Joan McCarter of Kos has an example of how corporations are treating the pandemic as a money grab. This example is about ventilators. The Department of Health and Human Services helped develop a ventilator, then ordered 10,000 of them last September at $3,820 each. None are in the HHS stockpile. But Trilogy Evo isn’t selling that model. They’ve got two higher priced models, which a middleman is selling for $17K each.



Gabe Ortiz of Kos tells about several DACA recipients who are working in healthcare as a critical part of the pandemic response. Yet, their status in America is still precarious. And the nasty guy could toss them out of the country, making our medical staffing problems worse.

Which makes me wonder if the nasty guy is not supplying masks so that our medical providers also succumb to the virus, so there is less fewer people caring for the sick, increasing the death count.



In yet another post Sumner wrote:
Under the cover of the coronavirus, Donald Trump has let polluters know that all bets are off. Anything goes. And the usual suspects are welcoming the opportunity.
One example is removing limits on on emissions in vehicles. That could throw a billion tons of carbon into the atmosphere. Car companies don’t want the rules lessened – they would still have to deal with restrictions from elsewhere in the world and don’t want to create two versions. Consumers don’t want rules relaxed because of the threat to public health. So who does? Oil companies – under nasty guy rules instead of Obama rules they would sell 80 billion more gallons of gasoline.



The Hungarian Parliament passed a bill that give Prime Minister Orban unlimited powers, such as a state of emergency without time limit, rule by decree, suspended Parliament, no elections, spreading fake news resulting in up to 5 years in prison.

Anne Applebaum tweeted:
And there it is. The European Union's first dictatorship. None of these powers is needed to fight the virus. But they will help distract and deter opposition, especially when it becomes clear that the government has no better plan.



Yashar Ali of New York Magazine and HuffPost tweeted a long thread saying he has gotten maybe 40,000 messages from people who are suddenly in dire financial situations and need help. They thought they had done everything right – they worked and took care of themselves. Suddenly their jobs are gone and everything else snatched away along with it. Yeah, help – a little bit – is coming, but in a month or several. These suddenly poor don’t know how to file for unemployment because they never thought they would need it.

So, if you can – and not in an impoverished state yourself – please give to those who need it now.

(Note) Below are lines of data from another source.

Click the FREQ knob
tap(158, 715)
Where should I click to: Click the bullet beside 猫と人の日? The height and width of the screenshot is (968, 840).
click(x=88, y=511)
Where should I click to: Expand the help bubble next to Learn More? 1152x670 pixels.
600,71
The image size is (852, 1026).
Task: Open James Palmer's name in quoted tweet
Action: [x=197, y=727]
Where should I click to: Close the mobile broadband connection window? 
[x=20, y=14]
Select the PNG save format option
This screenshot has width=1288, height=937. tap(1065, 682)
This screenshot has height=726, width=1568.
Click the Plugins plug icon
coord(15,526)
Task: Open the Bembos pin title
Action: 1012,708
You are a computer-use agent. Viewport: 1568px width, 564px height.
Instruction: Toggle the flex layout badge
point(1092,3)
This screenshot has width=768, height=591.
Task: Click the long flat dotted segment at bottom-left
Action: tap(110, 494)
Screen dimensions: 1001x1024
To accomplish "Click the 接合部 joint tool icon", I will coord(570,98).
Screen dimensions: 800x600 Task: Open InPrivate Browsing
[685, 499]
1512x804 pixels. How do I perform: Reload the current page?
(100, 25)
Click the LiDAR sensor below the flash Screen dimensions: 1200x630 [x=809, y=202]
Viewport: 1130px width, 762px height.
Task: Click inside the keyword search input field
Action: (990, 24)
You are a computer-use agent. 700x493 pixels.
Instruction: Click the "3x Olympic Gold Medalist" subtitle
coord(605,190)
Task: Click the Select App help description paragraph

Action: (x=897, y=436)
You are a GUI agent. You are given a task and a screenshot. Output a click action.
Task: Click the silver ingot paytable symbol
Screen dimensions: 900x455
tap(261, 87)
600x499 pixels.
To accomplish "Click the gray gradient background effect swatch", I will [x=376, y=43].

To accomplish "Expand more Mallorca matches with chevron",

Denise Oliver Velez of the Kos community is a medical anthropologist. She has a strong interest in epidemics and how cultures deal with them. So she shared several videos of songs about the proper way to wash hands. There are videos from Vietnam, New Zealand, Iran, India (policemen in a dance routine), South Africa’s Ndlovu Youth Choir, nurses in Mexico, and even Neil Diamond with new words to Sweet Caroline.

And Bill in Portland, Maine includes an amusing hand washing video in this post.



Tonight’s opera was The Barber of Seville by Rossini. It’s a romantic comedy, famous for the character of Figaro, the barber in the title. Of course, there are several times the singers must navigate the rapid singing that is a feature of the Rossini style. It’s also 90 minutes shorter than a couple of the Wagner operas I watched last week. But I spent so much time watching the opera and the subtitles I'm not getting to bed any earlier.